2. The system according to claim 1, wherein

said vent pipe and said second passage communicate with said float chamber at a portion thereof above the fuel.

3. A system for controlling a carburetor of an engine provided with a supecharger having a compressor, comprising:

an intake pipe at an end thereof connected to said compressor;

a chamber communicated with the other end of said intake pipe;

said carburetor includes means comprising a float chamber for supplying fuel to said carburetor;

passage means comprising a first passage communicating with said first-mentioned chamber and a second passage communicating with said float chamber;

an intake passage for communicating said intake pipe with said carburetor via said first-mentioned chamber;

said carburetor includes a vent pipe communicating said float chamber with said intake passage;

a changeover valve provided between said first and second passages;

said changeover valve comprising a diaphragm, a vacuum operated chamber defined by said diaphragm, a third passage communicating said vacuum operated chamber with said intake passage at a downstream side of said carburetor, a first opening communicating said second passage with said first passage so as to communicate said float chamber with said intake pipe via said first-mentioned chamber, and a second opening adapted for communicating said second passage with the atmosphere, a valve body operatively connected to said diaphragm cooperating with said first and second openings respectively; and

said vacuum operated chamber and said third passage being such that said valve body closes said first opening and opens said second opening under light load conditions of the engine to communicate said float chamber with the atmosphere.

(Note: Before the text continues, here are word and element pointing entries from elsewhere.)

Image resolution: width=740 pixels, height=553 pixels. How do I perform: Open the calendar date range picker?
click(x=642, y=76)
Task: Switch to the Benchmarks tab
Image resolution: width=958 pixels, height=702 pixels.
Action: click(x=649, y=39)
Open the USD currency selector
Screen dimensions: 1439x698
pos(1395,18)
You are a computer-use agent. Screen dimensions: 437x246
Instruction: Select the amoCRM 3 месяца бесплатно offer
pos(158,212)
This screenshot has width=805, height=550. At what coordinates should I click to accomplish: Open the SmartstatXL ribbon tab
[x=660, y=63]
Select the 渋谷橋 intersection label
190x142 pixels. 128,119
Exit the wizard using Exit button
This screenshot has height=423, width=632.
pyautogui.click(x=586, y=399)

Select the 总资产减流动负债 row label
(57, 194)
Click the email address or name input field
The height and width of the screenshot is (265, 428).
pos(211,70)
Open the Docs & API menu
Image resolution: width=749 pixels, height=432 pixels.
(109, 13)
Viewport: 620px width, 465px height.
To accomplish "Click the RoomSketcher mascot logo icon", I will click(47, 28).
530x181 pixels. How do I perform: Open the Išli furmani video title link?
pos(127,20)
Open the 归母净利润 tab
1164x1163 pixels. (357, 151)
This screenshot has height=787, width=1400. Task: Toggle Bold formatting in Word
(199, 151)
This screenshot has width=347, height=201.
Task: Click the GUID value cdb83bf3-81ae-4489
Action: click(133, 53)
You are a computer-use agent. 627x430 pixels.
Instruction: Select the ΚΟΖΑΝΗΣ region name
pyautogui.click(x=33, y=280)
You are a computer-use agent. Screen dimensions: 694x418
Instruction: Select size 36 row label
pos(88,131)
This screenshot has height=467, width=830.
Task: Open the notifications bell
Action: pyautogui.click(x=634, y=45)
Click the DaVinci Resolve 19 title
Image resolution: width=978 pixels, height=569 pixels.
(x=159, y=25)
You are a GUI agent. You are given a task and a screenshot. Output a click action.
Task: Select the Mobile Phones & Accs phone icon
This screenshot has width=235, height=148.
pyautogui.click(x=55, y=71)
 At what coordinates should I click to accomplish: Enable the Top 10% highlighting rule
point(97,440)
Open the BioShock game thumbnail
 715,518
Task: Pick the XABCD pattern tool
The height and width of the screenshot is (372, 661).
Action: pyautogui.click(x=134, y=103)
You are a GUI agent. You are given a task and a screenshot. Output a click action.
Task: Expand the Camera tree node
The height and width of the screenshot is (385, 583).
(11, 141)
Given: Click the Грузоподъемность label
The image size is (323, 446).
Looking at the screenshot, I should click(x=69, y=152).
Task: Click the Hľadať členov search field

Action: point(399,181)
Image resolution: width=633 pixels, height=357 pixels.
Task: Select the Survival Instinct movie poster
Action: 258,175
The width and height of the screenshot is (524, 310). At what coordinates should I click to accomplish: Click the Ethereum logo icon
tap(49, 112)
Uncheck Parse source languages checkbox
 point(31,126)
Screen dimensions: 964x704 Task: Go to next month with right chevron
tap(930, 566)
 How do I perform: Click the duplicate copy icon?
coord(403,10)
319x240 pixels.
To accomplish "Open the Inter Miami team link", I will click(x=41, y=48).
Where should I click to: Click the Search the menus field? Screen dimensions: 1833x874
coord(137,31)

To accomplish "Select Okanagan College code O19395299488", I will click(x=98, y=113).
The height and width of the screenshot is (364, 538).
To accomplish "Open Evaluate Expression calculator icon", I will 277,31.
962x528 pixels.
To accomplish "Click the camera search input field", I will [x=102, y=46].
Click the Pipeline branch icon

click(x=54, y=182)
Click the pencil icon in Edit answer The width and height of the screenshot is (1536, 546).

4. The system according to claim 3 wherein

said carburetor further comprises a throttle valve closeably mounted in said intake passage,

said third passage communicates with the intake passage at a position adjacent to the downstream side of said throttle valve when the latter is substantially closed.

5. The system according to claim 3 wherein

said first-mentioned chamber is between said intake pipe and said intake passage for diminishing the pulsation of intake air.